The score for Farmageddon still feels resolutely British in tone. It’s obviously a conscious thing, but what do you have to do from a composition point of view to bring that out?
My upbringing and what I listened to back then played a big part. I was in the school choir from a young age and I listened to a lot of English music – Elgar, Butterworth – those kind of composers. How I like to harmonise things probably comes from those I grew up listening to. With Aardamn the humour is very British in places – particularly with the in-jokes – so that also helped inform what I did.

You talked about composing the music for Early Man previous to Farmageddon, but how did you initially find yourself on Aardman’s radar?
One of my great friends – Harry Gregson-Williams – is a prolific composer who has done many films for Aardman. He knew I was interested in animation and asked if I’d like to collaborate on the score for Early Man with him. I flew over from America to meet with the Aardman team and the next thing I knew I was on the job with Harry.

Do you take a different approach to scoring an animated feature than you would do with a live-action one?
In both cases, you’re trying to find the underlying emotions of the story and characters. The difference with animation – whether it’s stop motion or traditional and digital animation – is everything needs to be built from the ground up, soundtrack-wise. As a composer on an animated film, you start to receive little bits of footage from the animators – who have been working on it for twice as long as I have – combined with a series of blank screen placeholder with information of what will eventually be there. You might then cut to a drawing of a scene before returning back to something which is animated. It’s very hard to get a sense of what the flow is. Without the dialogue, it is even more challenging.

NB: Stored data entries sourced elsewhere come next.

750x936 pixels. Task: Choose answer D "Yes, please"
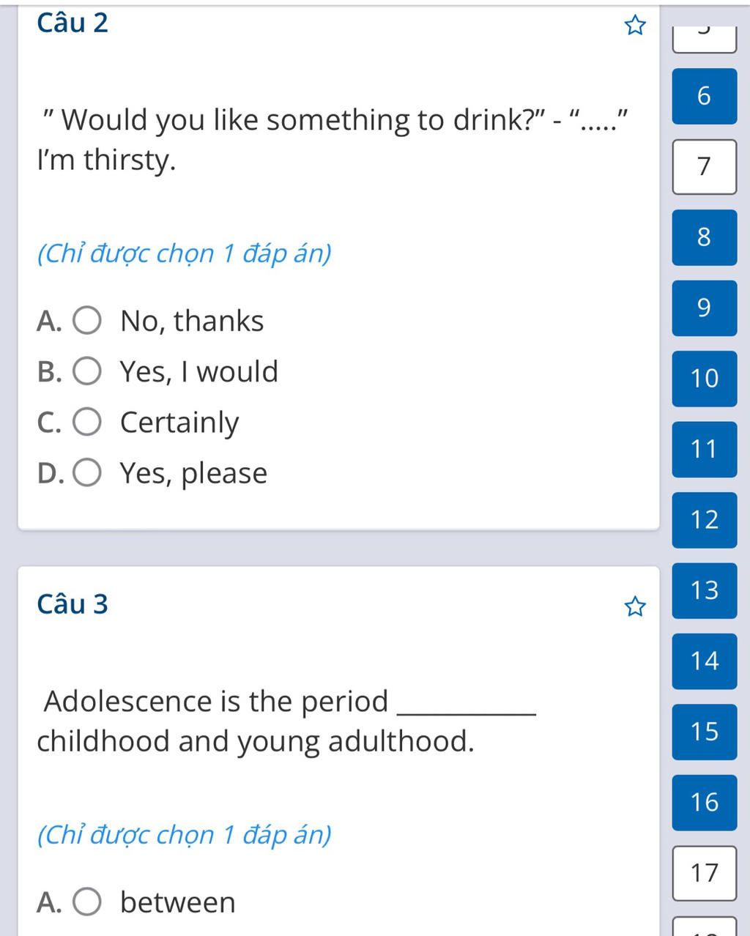click(87, 473)
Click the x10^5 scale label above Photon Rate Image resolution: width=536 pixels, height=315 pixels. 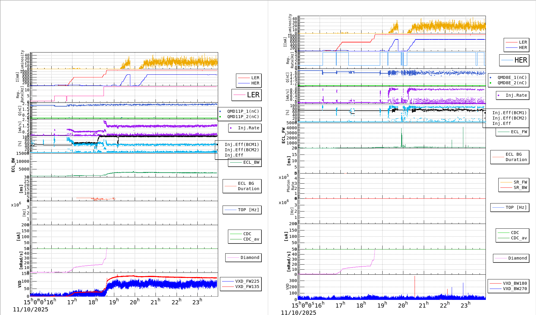point(283,177)
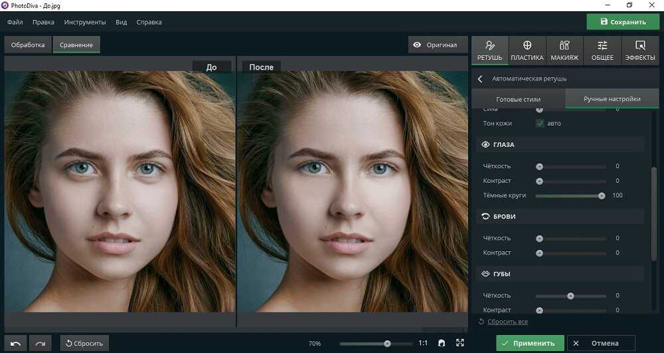Click the Сбросить все reset link
The image size is (664, 353).
tap(507, 322)
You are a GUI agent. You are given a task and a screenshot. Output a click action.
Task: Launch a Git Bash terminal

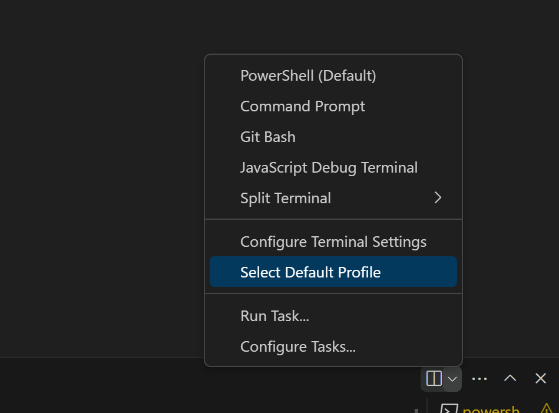pos(268,137)
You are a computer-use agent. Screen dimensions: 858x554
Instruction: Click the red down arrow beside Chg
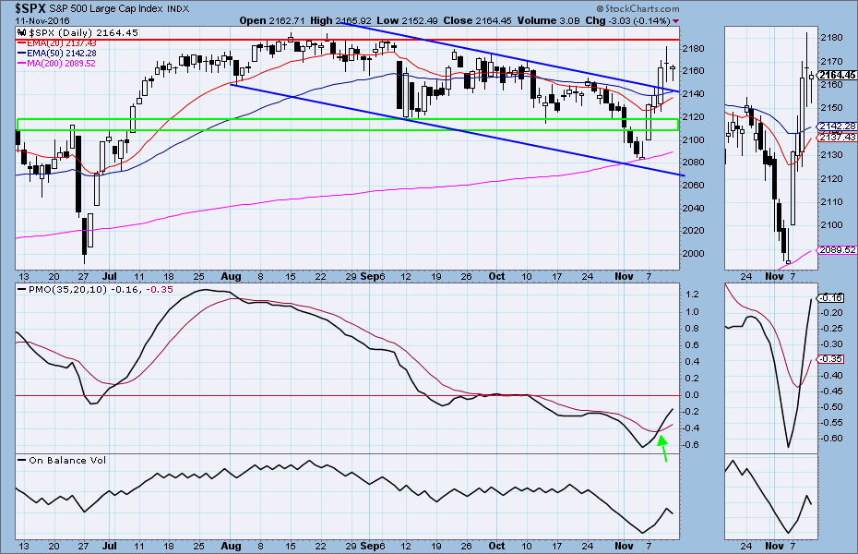[674, 19]
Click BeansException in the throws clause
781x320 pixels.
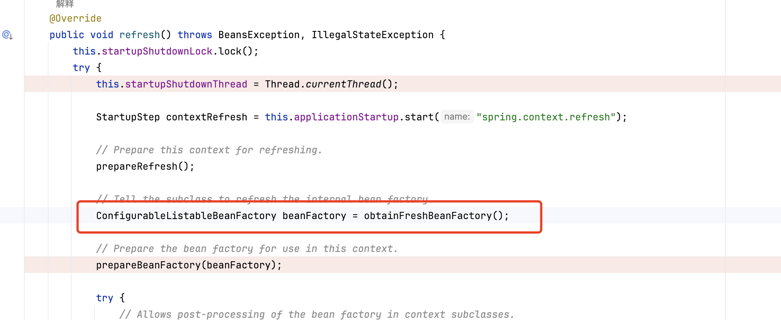click(x=259, y=35)
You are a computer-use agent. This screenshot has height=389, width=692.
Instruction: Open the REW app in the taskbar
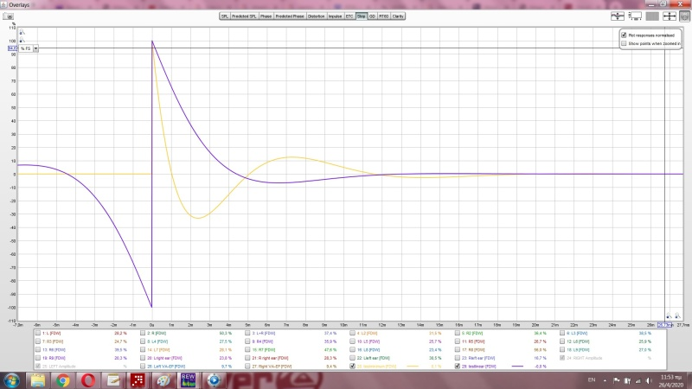click(x=187, y=379)
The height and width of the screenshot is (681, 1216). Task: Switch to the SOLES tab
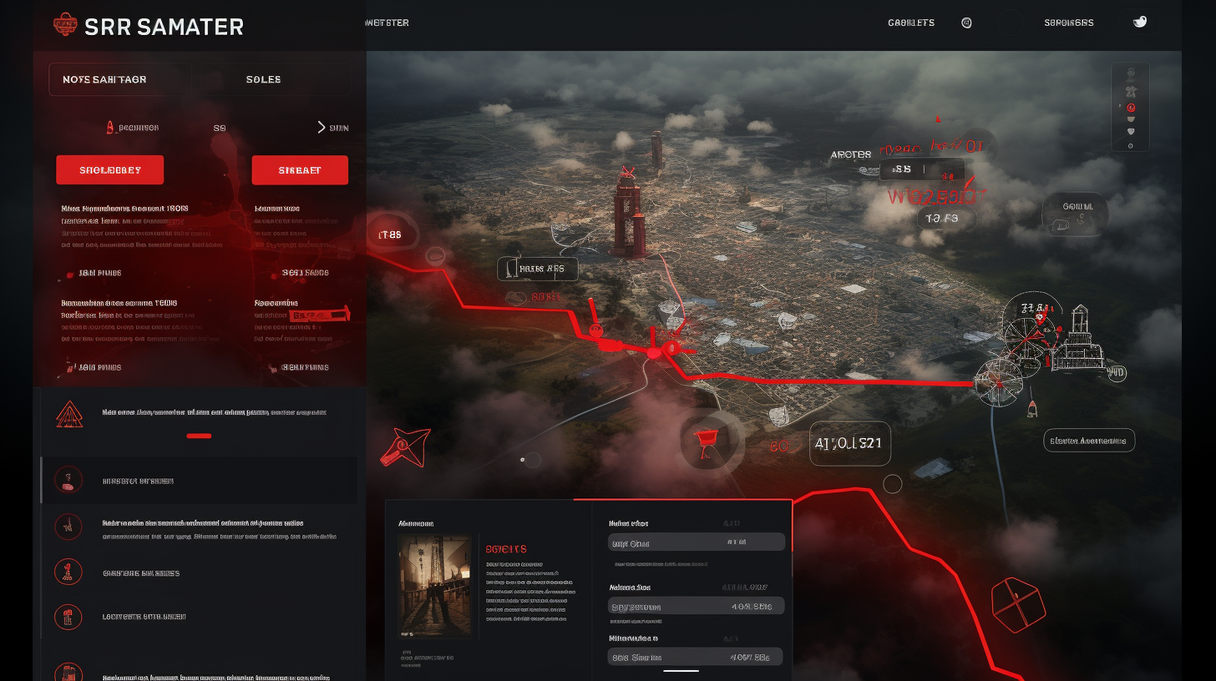coord(263,80)
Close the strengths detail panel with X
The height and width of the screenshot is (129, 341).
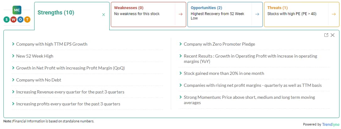pos(333,35)
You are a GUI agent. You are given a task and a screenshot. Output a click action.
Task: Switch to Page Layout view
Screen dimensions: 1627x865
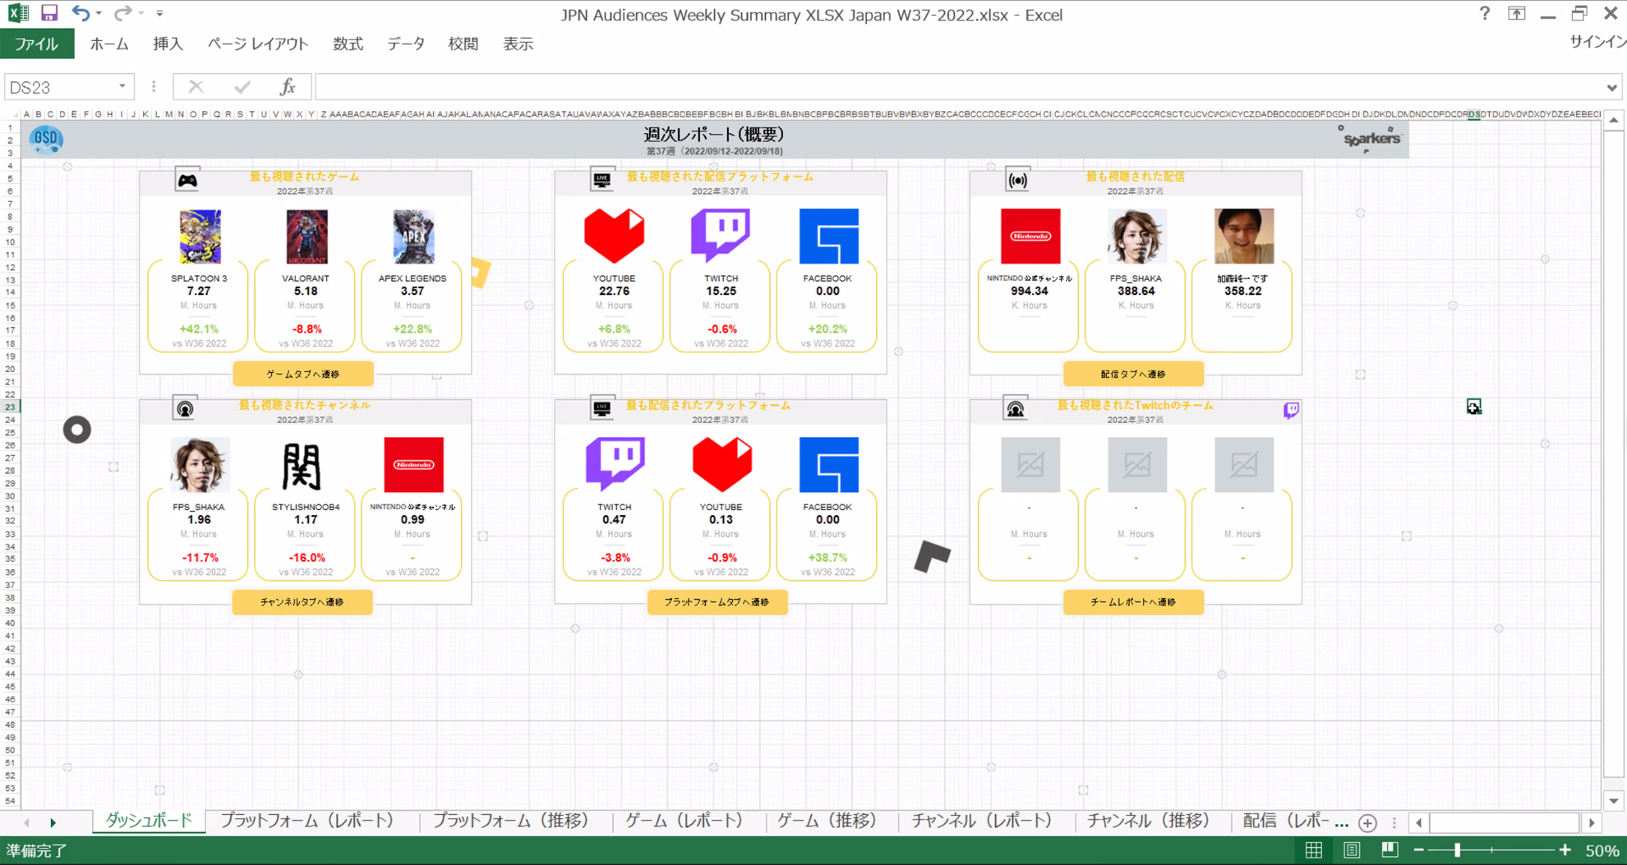coord(1352,850)
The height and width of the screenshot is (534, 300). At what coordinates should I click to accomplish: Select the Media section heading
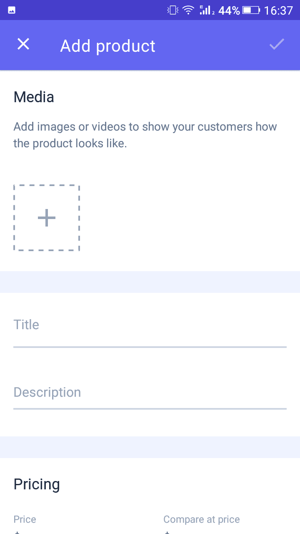pos(34,97)
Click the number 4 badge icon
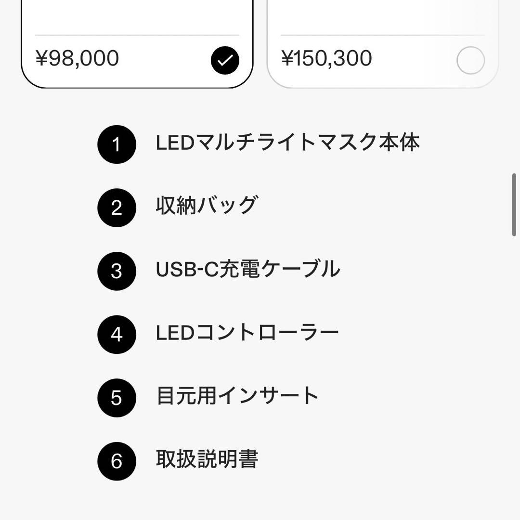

So when an animated film is nearing completion, will you make little tweaks to the music cues?
I have to tweak the whole thing. Sometimes towards the end of the process I have the realisation that I know what the music should be now and I need to rewrite it. I use that original idea as a kind of roadmap. We decided on the theme for Farmageddon early on so I wrote a series of suites. I then did ten minutes versions of the suites with different moods within them – something fast, funny, emotional, etc. This was to show how I could bend the tune to make it do different things. The editor Sim Evan-Jones was fantastic at taking those and chopping them up to put into different places to see how if they worked. Sim was really essential to how I progressed with the film.

You initially created the music for The Great British Bake Off. Was it your idea originally to give it a more heightened style and fun sense of suspense?
I didn’t reinvent the wheel when it came to TV cookery scores. I lot of programmes around that time such as Hell’s Kitchen had very big scores to match the atmosphere of the shows. What I noticed with Bake Off when I first viewed the early footage was everyone looked like they were having such a good time and being really encouraging towards each other. That really told me – alongside the brightness of the tent and the interior colours used – that the show had to be really different and British-sounding. I decided I was going to use string and woodwinds and not a lot of brass. I tried to stay out of the way musically in places but build up the sounds for moments when that was needed. That kinda worked well.

Writing the themes for The Great British Bake Off was a piece of cake

You’re currently working on a live-action feature. Do you see your future in the industry jumping between this and animation?
Absolutely. I like the amount of time I’m given on animation to try new things and improve. Sometimes with live action, particularly on TV shows, you’re given very little time to deliver your score. That can be great in terms of having to commit to it and realising the pain will be limited, but it’s nice to have that more time to explore your themes and ideas further.